This Is 2016’s Biggest Storm (So Far)

Super Typhoon Meranti captured by NASA’s Aqua satellite. Photo: NASA Goddard’s MODIS Rapid Response Team

Super Typhoon Meranti is careening past the southern tip of Taiwan, packing sustained winds of 185 miles per hour. The cyclone has logged wind gusts as fast as 225 miles per hour, and waves as high as 48 feet. Parts of the system were dumping nearly a foot of rainfall per hour.

Photo: NASA/JAXA, Hal Pierce

Meranti is the largest storm on Earth right now, and one of the most impressive cyclones ever recorded on the planet. Only two other super typhoons have managed to maintain wind speeds at 185 miles per hour for 18 hours: 1979’s Typhoon Tip, the most powerful storm in recorded history; and 2013’s Typhoon Haiyan, which killed more than 6,000 in the Philippines.

Forecasters predict that Meranti will skate south of Taiwan on Wednesday, avoiding a direct hit, but still battering the island with tropical-storm-force winds and heavy surf and torrential rains, which could produce mudslides in its mountains with rainfall anywhere between 10 and 30 inches in some spots.
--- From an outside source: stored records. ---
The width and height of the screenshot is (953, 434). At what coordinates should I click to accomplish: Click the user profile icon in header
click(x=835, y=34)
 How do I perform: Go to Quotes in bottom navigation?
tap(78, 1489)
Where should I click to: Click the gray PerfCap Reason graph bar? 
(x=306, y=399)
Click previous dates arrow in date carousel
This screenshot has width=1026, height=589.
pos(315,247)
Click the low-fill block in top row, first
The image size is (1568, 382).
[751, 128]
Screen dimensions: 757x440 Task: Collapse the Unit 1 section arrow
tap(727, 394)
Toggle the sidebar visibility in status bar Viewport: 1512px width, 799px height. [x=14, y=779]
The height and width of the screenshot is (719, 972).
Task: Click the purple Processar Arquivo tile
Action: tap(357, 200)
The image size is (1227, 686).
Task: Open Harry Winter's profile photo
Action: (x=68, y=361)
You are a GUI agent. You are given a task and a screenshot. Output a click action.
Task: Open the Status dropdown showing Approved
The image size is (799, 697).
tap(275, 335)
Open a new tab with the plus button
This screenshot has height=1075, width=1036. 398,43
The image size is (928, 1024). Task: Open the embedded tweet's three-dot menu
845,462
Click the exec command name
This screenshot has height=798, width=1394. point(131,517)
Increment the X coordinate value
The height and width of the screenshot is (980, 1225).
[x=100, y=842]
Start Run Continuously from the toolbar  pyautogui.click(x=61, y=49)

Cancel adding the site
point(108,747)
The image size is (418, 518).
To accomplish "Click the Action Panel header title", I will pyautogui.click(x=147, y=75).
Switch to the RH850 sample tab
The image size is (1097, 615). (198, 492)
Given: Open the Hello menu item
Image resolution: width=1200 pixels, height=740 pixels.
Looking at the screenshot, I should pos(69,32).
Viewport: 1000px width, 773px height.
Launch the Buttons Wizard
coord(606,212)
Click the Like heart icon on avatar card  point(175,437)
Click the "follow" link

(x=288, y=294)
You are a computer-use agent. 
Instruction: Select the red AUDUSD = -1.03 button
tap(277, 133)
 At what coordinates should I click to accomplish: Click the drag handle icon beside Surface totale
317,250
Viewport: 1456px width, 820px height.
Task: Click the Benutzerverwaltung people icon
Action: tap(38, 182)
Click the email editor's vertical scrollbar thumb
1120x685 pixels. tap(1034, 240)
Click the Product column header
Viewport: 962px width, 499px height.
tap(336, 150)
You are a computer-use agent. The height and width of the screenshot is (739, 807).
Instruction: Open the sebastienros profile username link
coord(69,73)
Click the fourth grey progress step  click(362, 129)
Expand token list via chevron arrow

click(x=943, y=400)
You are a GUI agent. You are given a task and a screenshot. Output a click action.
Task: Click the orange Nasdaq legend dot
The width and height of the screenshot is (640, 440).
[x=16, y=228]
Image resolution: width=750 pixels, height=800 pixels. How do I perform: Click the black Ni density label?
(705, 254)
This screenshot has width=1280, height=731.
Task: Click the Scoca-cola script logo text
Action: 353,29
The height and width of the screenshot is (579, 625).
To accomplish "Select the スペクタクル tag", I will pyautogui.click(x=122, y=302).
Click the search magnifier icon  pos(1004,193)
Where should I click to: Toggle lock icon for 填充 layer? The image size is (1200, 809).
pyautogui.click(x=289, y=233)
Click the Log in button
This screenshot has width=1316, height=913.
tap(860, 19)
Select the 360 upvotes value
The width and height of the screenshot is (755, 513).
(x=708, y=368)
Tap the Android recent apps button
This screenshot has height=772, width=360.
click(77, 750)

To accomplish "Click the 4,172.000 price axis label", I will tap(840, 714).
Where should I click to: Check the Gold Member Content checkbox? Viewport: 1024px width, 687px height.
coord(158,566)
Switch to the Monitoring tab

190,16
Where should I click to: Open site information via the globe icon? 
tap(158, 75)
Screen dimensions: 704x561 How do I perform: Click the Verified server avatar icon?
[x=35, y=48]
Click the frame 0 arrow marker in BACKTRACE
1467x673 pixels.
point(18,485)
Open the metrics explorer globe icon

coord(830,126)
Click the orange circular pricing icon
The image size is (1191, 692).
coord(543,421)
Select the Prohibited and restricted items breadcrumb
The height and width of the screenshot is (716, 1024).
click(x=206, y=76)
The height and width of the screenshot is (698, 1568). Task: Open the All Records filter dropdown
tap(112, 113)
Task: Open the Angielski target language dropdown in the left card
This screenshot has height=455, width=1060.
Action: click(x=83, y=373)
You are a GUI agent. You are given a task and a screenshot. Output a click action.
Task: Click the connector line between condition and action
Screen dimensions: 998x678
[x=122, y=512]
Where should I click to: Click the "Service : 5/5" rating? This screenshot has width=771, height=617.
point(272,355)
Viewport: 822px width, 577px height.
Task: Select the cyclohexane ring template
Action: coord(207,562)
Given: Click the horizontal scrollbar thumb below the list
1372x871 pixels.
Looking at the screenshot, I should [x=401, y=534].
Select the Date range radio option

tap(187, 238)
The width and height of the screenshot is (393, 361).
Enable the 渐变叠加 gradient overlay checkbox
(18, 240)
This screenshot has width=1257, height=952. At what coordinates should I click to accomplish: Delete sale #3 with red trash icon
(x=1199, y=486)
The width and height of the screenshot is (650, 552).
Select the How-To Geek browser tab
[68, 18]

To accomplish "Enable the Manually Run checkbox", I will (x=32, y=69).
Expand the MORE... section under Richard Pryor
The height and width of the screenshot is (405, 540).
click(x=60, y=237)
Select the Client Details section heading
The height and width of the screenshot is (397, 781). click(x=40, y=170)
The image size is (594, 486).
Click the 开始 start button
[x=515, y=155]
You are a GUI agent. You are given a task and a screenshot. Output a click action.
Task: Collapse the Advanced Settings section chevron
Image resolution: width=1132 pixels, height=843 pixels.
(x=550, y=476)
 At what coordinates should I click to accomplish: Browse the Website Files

But Meranti poses an even bigger threat to China’s southeastern coast. The cyclone is charging forward south of Xiamen, a port city in the Fuijan province, and even if the storm weakness — and it likely will — it will approach mainland China around Thursday with the equivalent strength of at least a category-three hurricane. That means winds up to 129 miles per hour, intense downpours, and deadly surf.

Photo: Joint Typhoon Warning Center

This will likely be the second deadly storm hit for this region in just weeks. In July, Typhoon Nepartak took a path similar to Meranti’s, killing 3 in Taiwan and more than 80 in mainland China as a tropical storm. In one Taiwanese town on the southeastern coast, residents rushed to repair still-damaged homes as they prepared for another, more fearsome storm to arrive.